So the way that parallelism was introduced in the stream API was what the design team called “explicit” but “unobtrusive” parallelism. So you can simply say “I want this stream processing to be executed in parallel” and what that means is that the stream API, the implementation will attempt to divide up the work that you are asking to be done and to distribute it over multiple threads and, in fact, over multiple cores. So the biggest pitfall in using parallel streams is going to be that people will use them inappropriately. They are really useful in the cases where they work, but that is quite a narrow set of cases and you have to understand the problem that you are trying to solve, the program that you are trying to execute and the data you are going to have. You have to understand those pretty well before you are going to be able to assess the benefits of going parallel.
The reason for that is that the very act of writing parallel or parallel stream causes overhead. The parallelization has to be set up, must be implemented in the fork/join framework and that involves creating separate threads, new threads to execute the code that you want parallelized. It also involves merging the results of the parallel stream together. Those things have overheads and if you aren't making the saving you would like by parallelizing the work that needs to be done in between those two things, then you may actually find you are incurring an overhead that brings you nothing but a loss.
I would say that, certainly, you need to know those things. You need to know whether the data that you are starting off with is in a form that is reasonably splittable because dividing the data up for distribution is very important.
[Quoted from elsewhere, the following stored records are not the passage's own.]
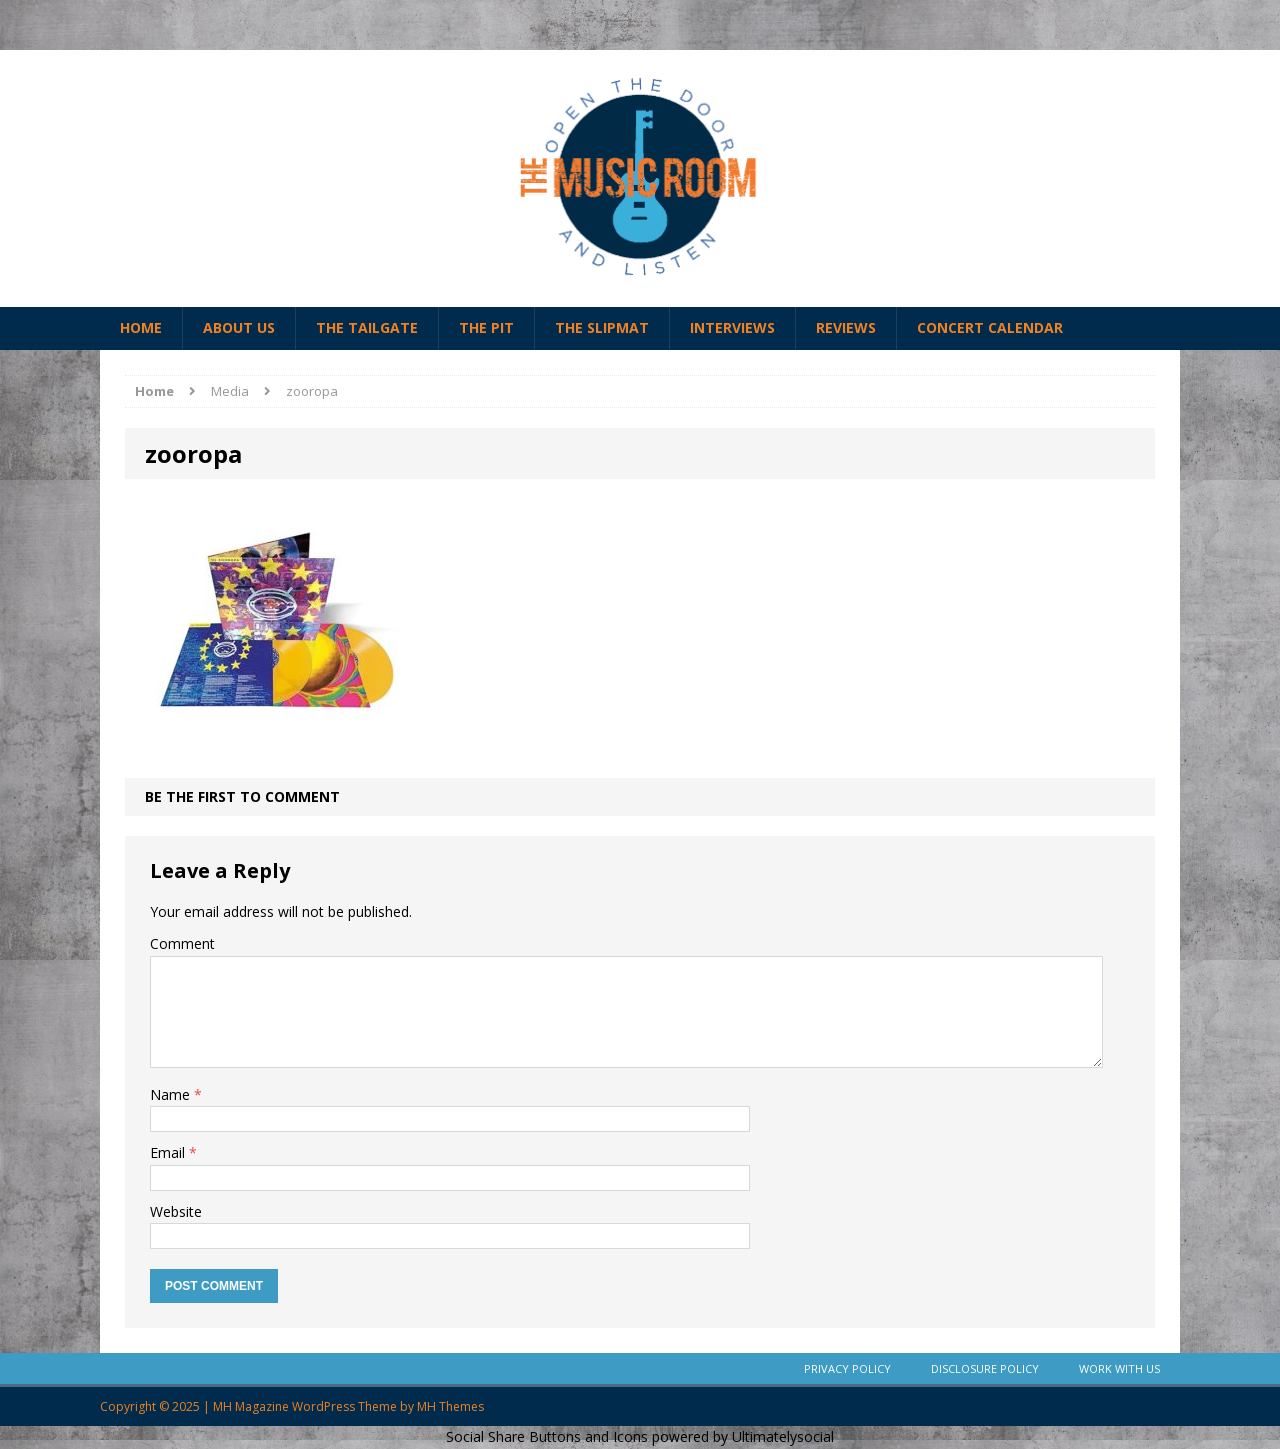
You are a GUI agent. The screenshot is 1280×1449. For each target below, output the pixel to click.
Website (176, 1211)
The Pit (486, 327)
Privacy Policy (847, 1368)
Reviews (846, 327)
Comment (182, 943)
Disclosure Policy (985, 1368)
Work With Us (1119, 1368)
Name (172, 1094)
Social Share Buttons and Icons (547, 1436)
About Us (239, 327)
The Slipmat (602, 327)
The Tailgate (367, 327)
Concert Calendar (990, 327)
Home (141, 327)
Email (169, 1152)
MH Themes (450, 1406)
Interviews (732, 327)
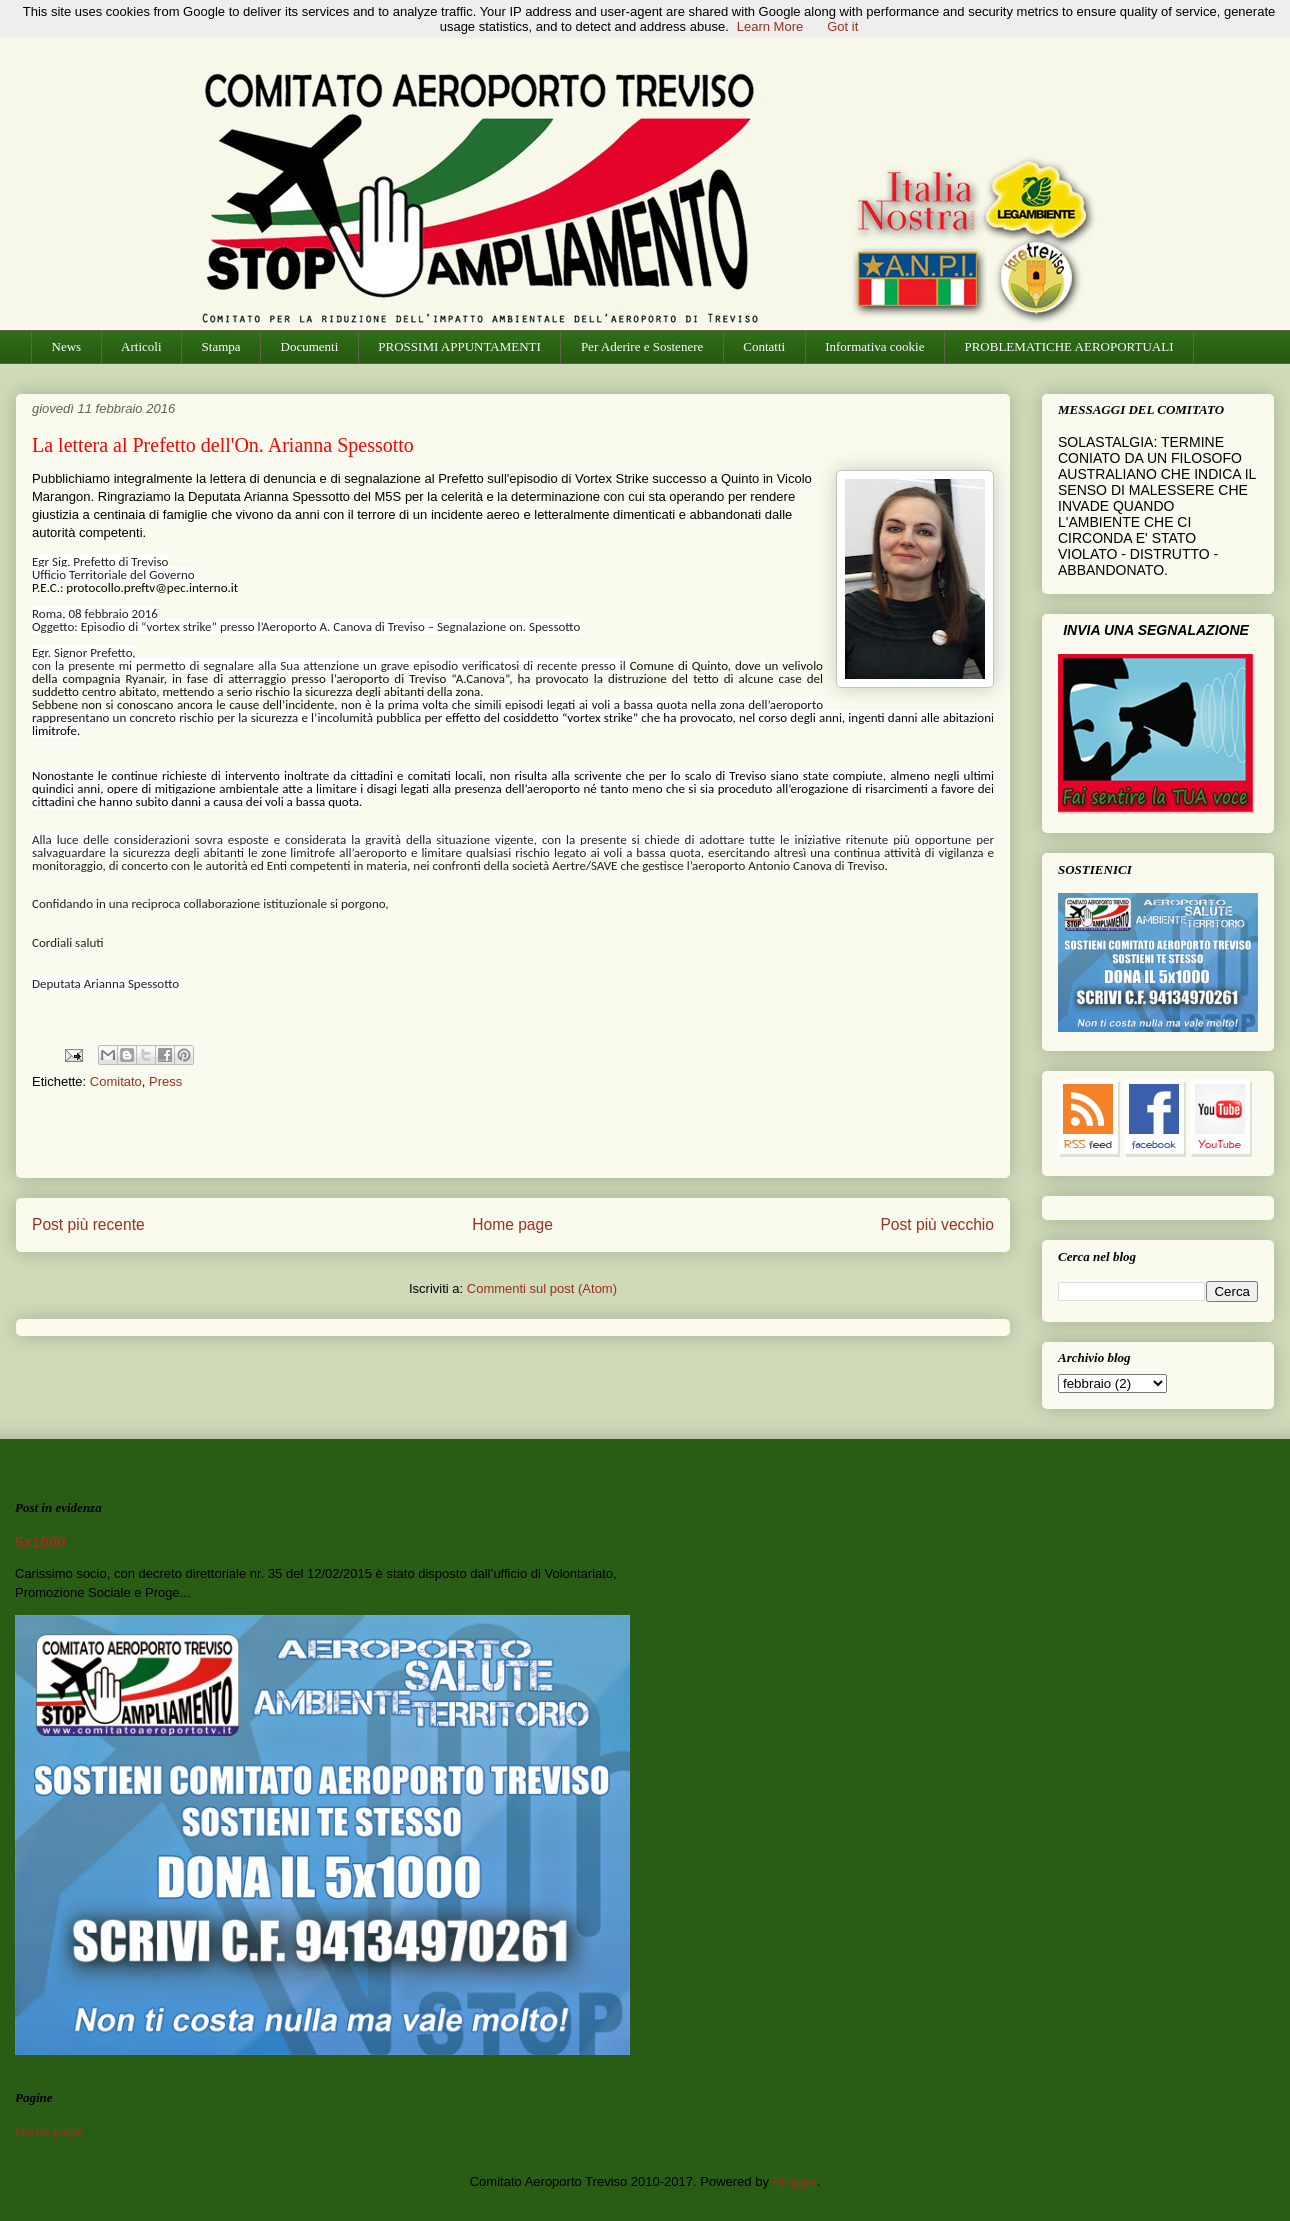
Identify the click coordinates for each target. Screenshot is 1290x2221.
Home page (512, 1224)
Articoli (141, 346)
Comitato (116, 1081)
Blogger (795, 2181)
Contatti (764, 346)
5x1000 (40, 1541)
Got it (842, 26)
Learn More (770, 26)
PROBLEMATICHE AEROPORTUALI (1068, 346)
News (67, 346)
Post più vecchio (937, 1224)
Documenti (310, 346)
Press (165, 1081)
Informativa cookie (874, 346)
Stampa (221, 346)
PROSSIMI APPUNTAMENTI (459, 346)
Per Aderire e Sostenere (642, 346)
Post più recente (88, 1224)
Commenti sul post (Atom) (542, 1288)
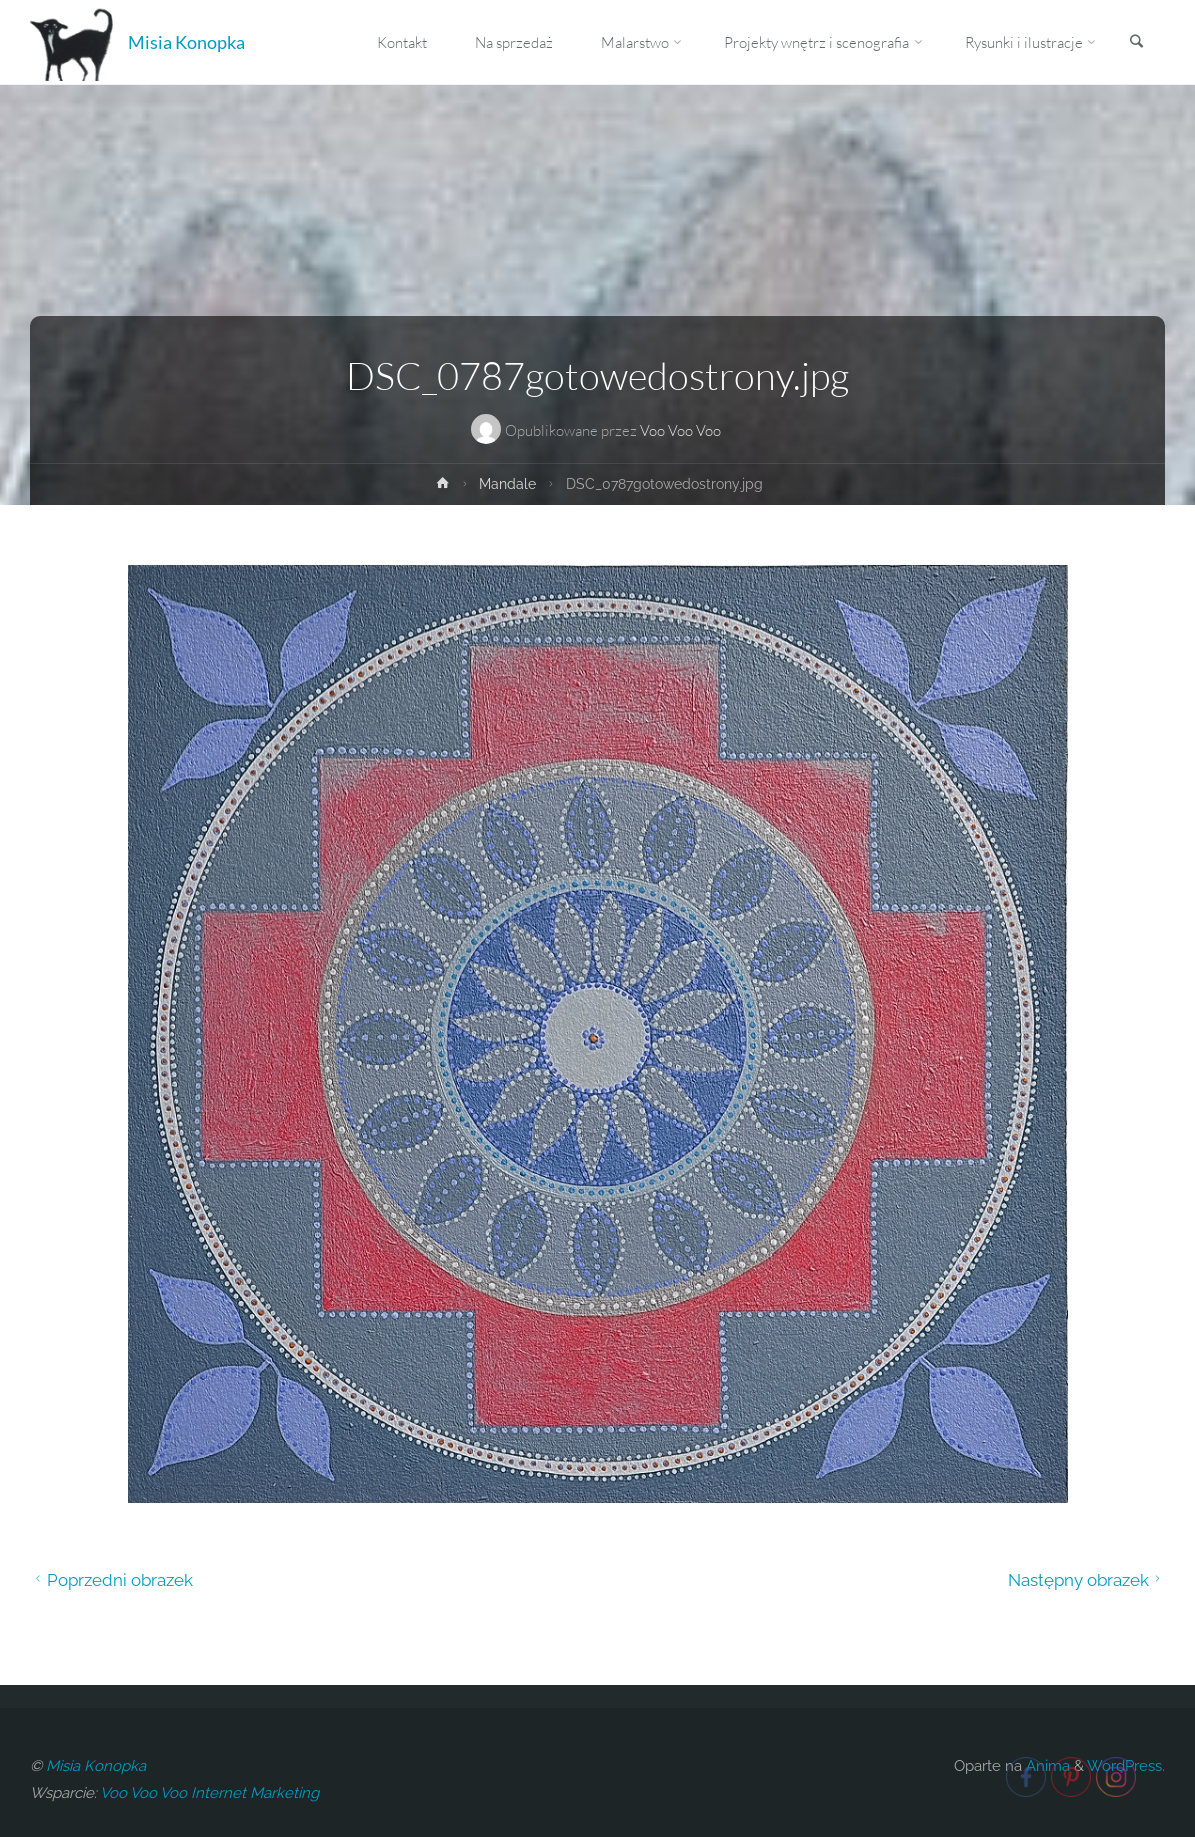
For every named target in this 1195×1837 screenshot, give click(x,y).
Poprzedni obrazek (111, 1580)
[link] (1136, 43)
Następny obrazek (1087, 1580)
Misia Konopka (186, 42)
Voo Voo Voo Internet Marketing (209, 1793)
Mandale (507, 484)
You are absolutely right that then the next thing that you really need to know is whether the work load you have in the intermediate operations – those that are actually going to be parallelized – you need to know whether that work load is sufficient to justify the overhead. You need to know whether or not that workload involves the threads that are going to be parallelized, the work is going to be parallelized, whether you are going to have problems with blocking on IO or similar. The tasks need to be compute intensive and you need to know as well that there isn’t going to be a great deal of interference from other processes that are going to be contending for the cores. So, what you talked about is useful, it is actually really important, but there is some additional aspects to take into account as well. I would say the most important thing is to be confident that your tasks are compute intensive and that your data is splittable.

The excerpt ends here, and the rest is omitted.